Ao Juiz de Direito, segundo penso, no exercício de suas funções e especialmente na defesa de seus atos quando questionados sob o prisma da legalidade, deve ser permitida a mesma veemência, não se lhe podendo atribuir excesso de polidez, ou ausência de completa rispidez, ao assim proceder, em face de censura grave que lhe vem dirigida.

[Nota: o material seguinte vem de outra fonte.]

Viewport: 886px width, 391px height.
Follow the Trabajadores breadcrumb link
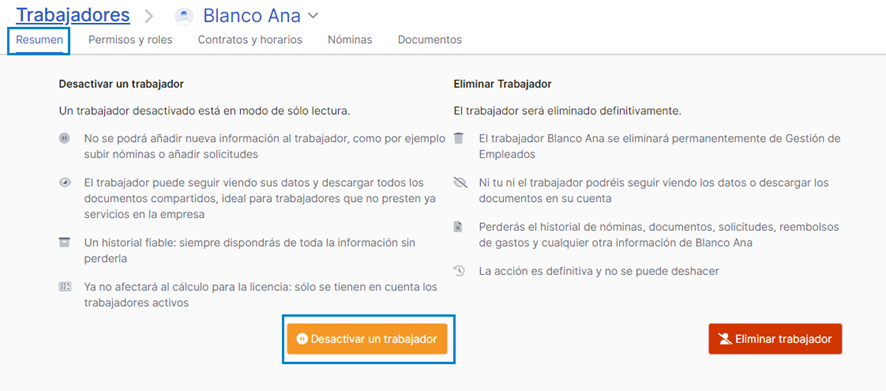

Máxime se esta se mostra evidentemente imerecida.

Por tudo isso, Senhores Desembargadores, segundo penso, submeter o magistrado A. M a um processo disciplinar, pelo uso de palavras quando muito descorteses, mas que terão sido aplicadas em retorsão em face de comportamento que muito dista da cortesia, até de lealdade, constitui evidente injustiça.

Essas as razões pelas quais, não vislumbrando a prática de infração disciplinar por parte do magistrado A. M., pelo meu voto, e com a devida vênia do eminente Desembargador relator, fica proposto o arquivamento desta representação, oficiando-se, por fim, ao Conselho Nacional de Justiça, com cópia do presente acórdão, para ciência quanto ao desfecho do presente caso.